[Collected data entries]
+ + + + +
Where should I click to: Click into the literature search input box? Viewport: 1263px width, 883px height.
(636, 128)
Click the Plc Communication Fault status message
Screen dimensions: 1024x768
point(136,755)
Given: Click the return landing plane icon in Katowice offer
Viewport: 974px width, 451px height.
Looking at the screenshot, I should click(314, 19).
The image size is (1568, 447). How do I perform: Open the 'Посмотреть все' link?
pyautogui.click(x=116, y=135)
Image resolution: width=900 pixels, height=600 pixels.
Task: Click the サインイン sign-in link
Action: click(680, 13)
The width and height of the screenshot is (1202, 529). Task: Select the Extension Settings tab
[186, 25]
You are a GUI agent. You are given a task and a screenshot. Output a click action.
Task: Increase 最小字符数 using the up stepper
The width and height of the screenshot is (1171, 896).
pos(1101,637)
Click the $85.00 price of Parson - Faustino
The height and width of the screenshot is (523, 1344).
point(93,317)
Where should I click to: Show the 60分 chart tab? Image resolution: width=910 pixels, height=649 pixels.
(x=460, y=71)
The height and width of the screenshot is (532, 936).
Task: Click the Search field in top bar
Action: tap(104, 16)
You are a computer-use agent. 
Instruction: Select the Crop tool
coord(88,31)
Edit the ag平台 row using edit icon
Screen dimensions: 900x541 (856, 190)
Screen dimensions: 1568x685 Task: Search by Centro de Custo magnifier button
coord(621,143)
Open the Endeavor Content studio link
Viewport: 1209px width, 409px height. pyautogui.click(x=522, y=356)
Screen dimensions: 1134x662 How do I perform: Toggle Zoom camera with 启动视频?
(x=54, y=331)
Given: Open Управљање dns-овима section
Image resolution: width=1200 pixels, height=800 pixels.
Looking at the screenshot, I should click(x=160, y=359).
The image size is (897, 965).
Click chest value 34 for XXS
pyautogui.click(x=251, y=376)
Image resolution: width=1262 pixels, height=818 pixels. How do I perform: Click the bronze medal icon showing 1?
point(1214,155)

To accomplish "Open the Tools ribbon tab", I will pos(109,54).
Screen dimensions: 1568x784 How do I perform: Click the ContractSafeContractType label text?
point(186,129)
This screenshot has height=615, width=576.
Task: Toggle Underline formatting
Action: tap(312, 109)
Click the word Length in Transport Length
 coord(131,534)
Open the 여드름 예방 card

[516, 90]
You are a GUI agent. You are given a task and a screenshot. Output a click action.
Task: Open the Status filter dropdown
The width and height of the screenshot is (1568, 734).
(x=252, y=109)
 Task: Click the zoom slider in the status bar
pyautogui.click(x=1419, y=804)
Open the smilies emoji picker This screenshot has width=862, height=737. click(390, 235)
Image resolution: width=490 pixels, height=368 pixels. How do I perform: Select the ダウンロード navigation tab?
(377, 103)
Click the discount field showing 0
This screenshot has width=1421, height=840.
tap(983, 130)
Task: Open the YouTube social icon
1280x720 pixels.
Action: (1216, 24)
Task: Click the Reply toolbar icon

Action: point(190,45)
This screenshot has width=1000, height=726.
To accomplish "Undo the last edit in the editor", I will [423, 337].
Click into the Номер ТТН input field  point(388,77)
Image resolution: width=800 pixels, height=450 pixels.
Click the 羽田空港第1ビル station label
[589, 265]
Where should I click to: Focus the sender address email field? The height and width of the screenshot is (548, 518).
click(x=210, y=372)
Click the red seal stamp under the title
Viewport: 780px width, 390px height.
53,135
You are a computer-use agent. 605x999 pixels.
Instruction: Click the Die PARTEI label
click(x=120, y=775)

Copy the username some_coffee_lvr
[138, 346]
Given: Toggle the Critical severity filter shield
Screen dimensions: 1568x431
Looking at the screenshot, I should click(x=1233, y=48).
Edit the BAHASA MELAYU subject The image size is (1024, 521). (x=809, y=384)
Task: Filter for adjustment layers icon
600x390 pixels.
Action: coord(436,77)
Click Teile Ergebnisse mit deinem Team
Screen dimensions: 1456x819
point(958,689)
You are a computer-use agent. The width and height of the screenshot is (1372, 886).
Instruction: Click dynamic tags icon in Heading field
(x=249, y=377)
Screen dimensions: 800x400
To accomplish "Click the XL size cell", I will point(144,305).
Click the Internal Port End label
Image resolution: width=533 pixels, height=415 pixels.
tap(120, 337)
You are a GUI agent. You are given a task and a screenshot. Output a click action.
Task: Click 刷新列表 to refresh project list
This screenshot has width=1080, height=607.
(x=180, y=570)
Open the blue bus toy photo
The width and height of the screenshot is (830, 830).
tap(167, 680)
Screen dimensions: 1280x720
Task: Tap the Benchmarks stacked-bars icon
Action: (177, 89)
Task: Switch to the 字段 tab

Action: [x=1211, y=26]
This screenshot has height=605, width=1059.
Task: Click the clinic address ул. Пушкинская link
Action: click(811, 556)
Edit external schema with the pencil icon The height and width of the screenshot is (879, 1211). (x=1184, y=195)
+ + + + +
• Task prompt:
Copy nothing beyond the line containing "Task: Increase 最小字符数 using the up stepper". Transcribe exactly from the first line of the entries down to that line, inclusive.

• Response box:
Where should I click to: Click into the literature search input box? Viewport: 1263px width, 883px height.
(636, 128)
Click the Plc Communication Fault status message
Screen dimensions: 1024x768
point(136,755)
Given: Click the return landing plane icon in Katowice offer
Viewport: 974px width, 451px height.
Looking at the screenshot, I should click(314, 19).
The image size is (1568, 447). How do I perform: Open the 'Посмотреть все' link?
pyautogui.click(x=116, y=135)
Image resolution: width=900 pixels, height=600 pixels.
Task: Click the サインイン sign-in link
Action: click(680, 13)
The width and height of the screenshot is (1202, 529). Task: Select the Extension Settings tab
[186, 25]
You are a GUI agent. You are given a task and a screenshot. Output a click action.
Task: Increase 最小字符数 using the up stepper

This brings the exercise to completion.